It is well known that one sought after benefit of eating is to keep you feeling good. This is not just feeling physically good. Eating also makes you feel good emotionally. Just think of all the emotional positives when it comes to eating. There’s excitement, satisfaction, pleasure. There’s feeling filled up and not empty, emotionally speaking. There’s the calming effect and the soothing effect. The list is endless.
We also rely on eating to keep unwanted feelings away. Everyone indulges in emotional eating to one degree or another. You could say it can’t be helped. But a more accurate characterization is that “it does help”.
Let’s ask the question, what reinforces your eating so you get positive feelings and get rid of negative feelings? The answer that most people will probably give is that eating satisfies them physically. The food they eat makes them feel good. But this explanation probably isn’t true to the extent that people think it is. The prime reinforcer is most likely not physical satisfaction. A less apparent, but more powerful reason you eat is your belief that eating (and food) makes you feel good and prevents you from feeling bad.

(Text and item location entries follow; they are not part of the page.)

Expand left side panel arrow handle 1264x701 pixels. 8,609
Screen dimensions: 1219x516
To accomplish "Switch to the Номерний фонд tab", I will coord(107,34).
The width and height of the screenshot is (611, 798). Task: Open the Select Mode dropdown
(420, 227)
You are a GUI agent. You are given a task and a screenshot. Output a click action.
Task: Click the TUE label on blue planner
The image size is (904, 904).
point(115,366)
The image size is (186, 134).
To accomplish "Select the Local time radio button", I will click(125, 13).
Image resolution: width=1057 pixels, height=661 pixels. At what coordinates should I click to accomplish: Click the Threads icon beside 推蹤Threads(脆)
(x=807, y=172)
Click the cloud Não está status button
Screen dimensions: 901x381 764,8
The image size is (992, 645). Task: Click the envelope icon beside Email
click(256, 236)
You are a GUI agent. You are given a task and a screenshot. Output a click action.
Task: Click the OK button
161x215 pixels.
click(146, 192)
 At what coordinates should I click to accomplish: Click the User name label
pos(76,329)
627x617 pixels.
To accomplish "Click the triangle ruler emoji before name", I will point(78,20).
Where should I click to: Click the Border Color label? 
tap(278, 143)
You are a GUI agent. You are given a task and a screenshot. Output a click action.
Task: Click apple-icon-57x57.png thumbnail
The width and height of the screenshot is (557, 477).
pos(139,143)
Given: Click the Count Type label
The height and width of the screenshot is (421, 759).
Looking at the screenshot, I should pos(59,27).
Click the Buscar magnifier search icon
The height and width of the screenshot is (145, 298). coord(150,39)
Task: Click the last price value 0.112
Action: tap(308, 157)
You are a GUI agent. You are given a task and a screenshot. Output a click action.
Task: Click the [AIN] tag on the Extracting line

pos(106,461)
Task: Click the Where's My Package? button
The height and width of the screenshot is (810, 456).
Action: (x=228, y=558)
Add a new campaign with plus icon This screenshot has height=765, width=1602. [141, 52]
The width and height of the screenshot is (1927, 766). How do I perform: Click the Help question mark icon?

What’s the best of way of demonstrating belief is more powerful than physical satisfaction? A common experiment tried every day by at least 45% of women in the United States is dieting. When you are dieting, you may not be aware of it, but you are trying as hard as you can to set aside your strong belief in eating as an emotional solution. Just think about it. In addition to the food part of the diet, there’s your new goal—feeling better because you are thinner. See. You’ve changed your belief. The new goal is your new belief; you believe you will feel better because you’re lighter. It isn’t simply a fact that thinner and lighter is better for you. More importantly, it's a motivator, a reinforcer; it’s a belief.
What this means is that the change you are making when you want to lose weight and keep it off is a change in your belief. Recognizing that this is true will help you focus more on your belief and less on the physical nature of your undertaking. This will result in better understanding of your weight issues and more effective solutions for them.